March is the third month of the year in both the Julian and Gregorian calendars. In the Northern Hemisphere, the meteorological beginning of spring occurs on the first day of March. The name of March comes from Martius, the first month of the earliest Roman calendar. It was named after Mars, the Roman god of war, and an ancestor of the Roman people through his sons Romulus and Remus.

April is the fourth month of the year in the Gregorian calendar, the fifth in the early Julian. The Romans gave this month the Latin name Aprilis but the derivation of this name is uncertain. The traditional etymology is from the verb aperire, “to open”, in allusion to its being the season when trees and flowers begin to “open”, which is supported by comparison with the modern Greek use of άνοιξη (ánixi) (opening) for spring.

May is the fifth month of the year in the Julian and Gregorian calendars. May was named for the Greek Goddess Maia, who was identified with the Roman era goddess of fertility, Bona Dea, whose festival was held in May. Conversely, the Roman poet Ovid provides a second etymology, in which he says that the month of May is named for the maiores, Latin for “elders,” and that the following month (June) is named for the iuniores, or “young people” (Fasti VI.88).

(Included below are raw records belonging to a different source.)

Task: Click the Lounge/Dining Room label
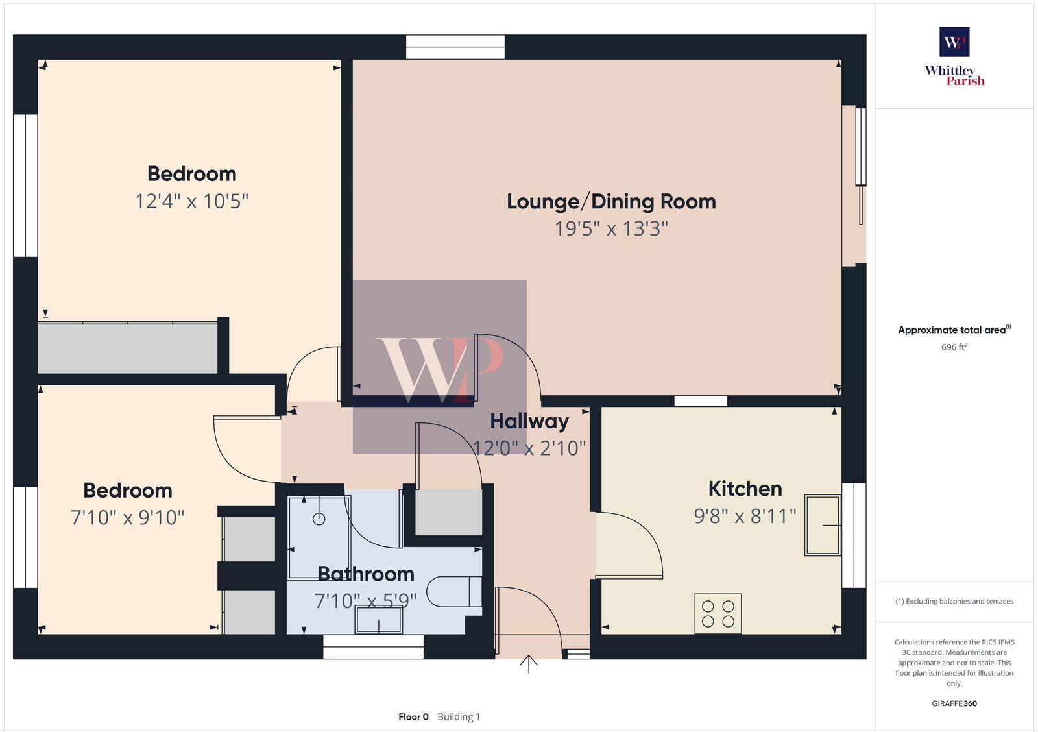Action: click(x=611, y=202)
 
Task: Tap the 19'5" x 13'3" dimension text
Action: click(x=611, y=229)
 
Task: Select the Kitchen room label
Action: click(x=745, y=489)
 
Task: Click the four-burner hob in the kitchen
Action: click(x=718, y=613)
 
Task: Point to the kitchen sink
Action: click(x=823, y=525)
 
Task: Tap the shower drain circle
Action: click(x=319, y=518)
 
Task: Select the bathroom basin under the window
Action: click(x=378, y=620)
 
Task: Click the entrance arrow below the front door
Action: click(x=529, y=664)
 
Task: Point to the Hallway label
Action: click(x=529, y=421)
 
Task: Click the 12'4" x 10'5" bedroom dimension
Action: click(x=191, y=201)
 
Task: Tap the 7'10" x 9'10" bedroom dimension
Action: click(x=128, y=518)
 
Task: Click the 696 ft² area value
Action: click(x=954, y=347)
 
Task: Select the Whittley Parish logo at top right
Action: click(x=954, y=57)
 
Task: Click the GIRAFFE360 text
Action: click(x=954, y=703)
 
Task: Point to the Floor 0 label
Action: click(x=413, y=717)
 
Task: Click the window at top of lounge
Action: click(x=455, y=47)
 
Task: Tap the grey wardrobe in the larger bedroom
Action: click(x=128, y=348)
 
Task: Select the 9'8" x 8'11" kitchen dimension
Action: click(x=745, y=517)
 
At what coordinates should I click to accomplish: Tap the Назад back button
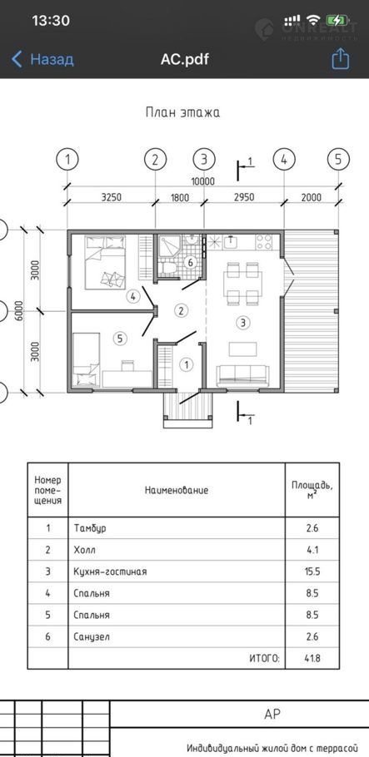click(42, 59)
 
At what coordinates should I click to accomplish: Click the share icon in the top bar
click(340, 59)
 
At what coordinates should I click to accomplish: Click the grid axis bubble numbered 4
click(284, 160)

June is the sixth month of the year in the Julian and Gregorian calendars. The Latin name for June is Junius. Ovid offers multiple etymologies for the name in the Fasti, a poem about the Roman calendar. The first is that the month is named after the Roman goddess Juno, the goddess of marriage and the wife of the supreme deity Jupiter – the second is that the name comes from the Latin word iuniores, meaning “younger ones”, as opposed to maiores (“elders”) for which the preceding month May (Maius) may be named. Another source claims June is named after Lucius Junius Brutus, founder of the Roman Republic and ancestor of the Roman gens Junia.

July is the seventh month of the year in the Julian and Gregorian calendars. It is on average the warmest month in most of the Northern Hemisphere, where it is the second month of summer, and the coldest month in much of the Southern Hemisphere, where it is the second month of winter. It was named by the Roman Senate in honour of Roman general Julius Caesar, it being the month of his birth. Before that, it was called Quintilis, being the fifth month of the 10-month calendar.

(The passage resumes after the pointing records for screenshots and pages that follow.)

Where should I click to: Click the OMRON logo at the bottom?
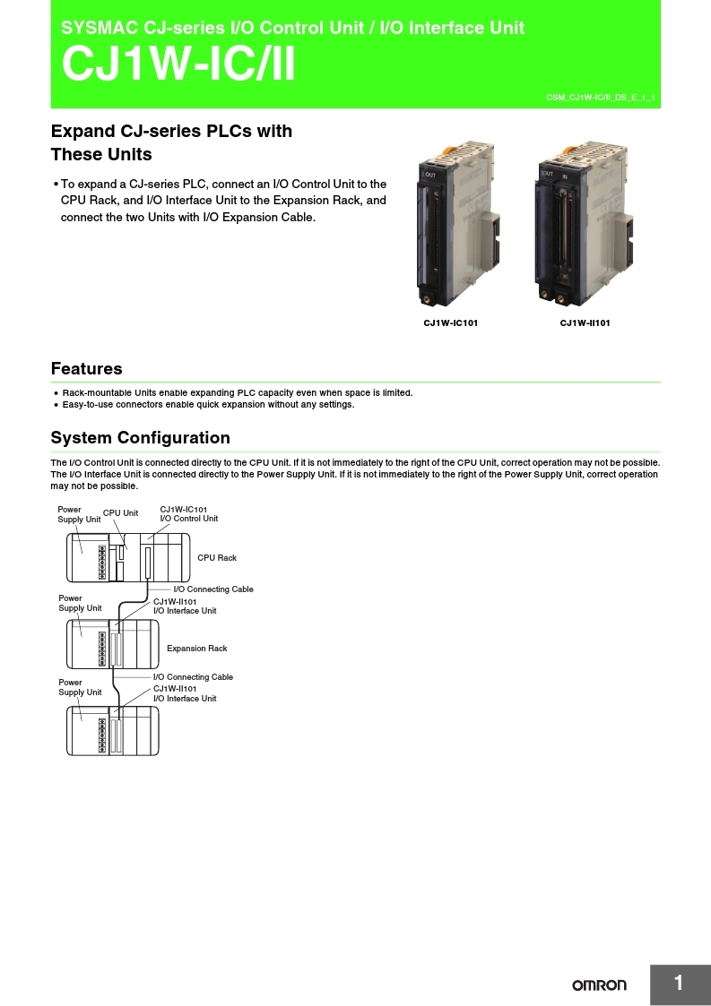coord(600,985)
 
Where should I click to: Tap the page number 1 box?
coord(679,984)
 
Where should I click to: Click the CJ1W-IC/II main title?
coord(178,65)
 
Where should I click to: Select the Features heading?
coord(87,368)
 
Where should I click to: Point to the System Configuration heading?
coord(141,437)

August is the eighth month of the year in the Julian and Gregorian calendars. It was originally named Sextilis in Latin because it was the 6th month in the original ten-month Roman calendar under Romulus in
753 BC, with March being the first month of the year. In 8 BC, it was renamed in honor of Emperor Augustus. According to a Senatus consultum quoted by Macrobius, he chose this month because it was the time of several of his great triumphs, including the conquest of Egypt.

September is the ninth month of the year in the Julian and Gregorian calendars. It marks the beginning of the ecclesiastical year in the Eastern Orthodox Church. It is the start of the academic year in many countries of the northern hemisphere, in which children go back to school after the summer break, sometimes on the first day of the month. September comes from the Latin word septem, meaning “seven,” because it was the seventh month of the early Roman calendar.

October is the tenth month of the year in the Julian and Gregorian calendars. The name for this month comes from the Roman word for “eighth” – octavus – as it was the eighth month of the Roman year. The Oktoberfest is the world’s largest Volksfest (beer festival and travelling funfair). It is held annually in Munich, Bavaria, Germany.

November is the eleventh month of the year in the Julian and Gregorian Calendars. It takes its name from the Latin word for the number nine. November was referred to as Blōtmōnaþ by the Anglo-Saxons. Brumaire and Frimaire were the months on which November fell in the French Republican Calendar.

December is the twelfth and final month of the year in the Julian and Gregorian calendars. December got its name from the Latin word decem (meaning ten) because it was originally the tenth month of the year in the calendar of Romulus c. 750 BC which began in March.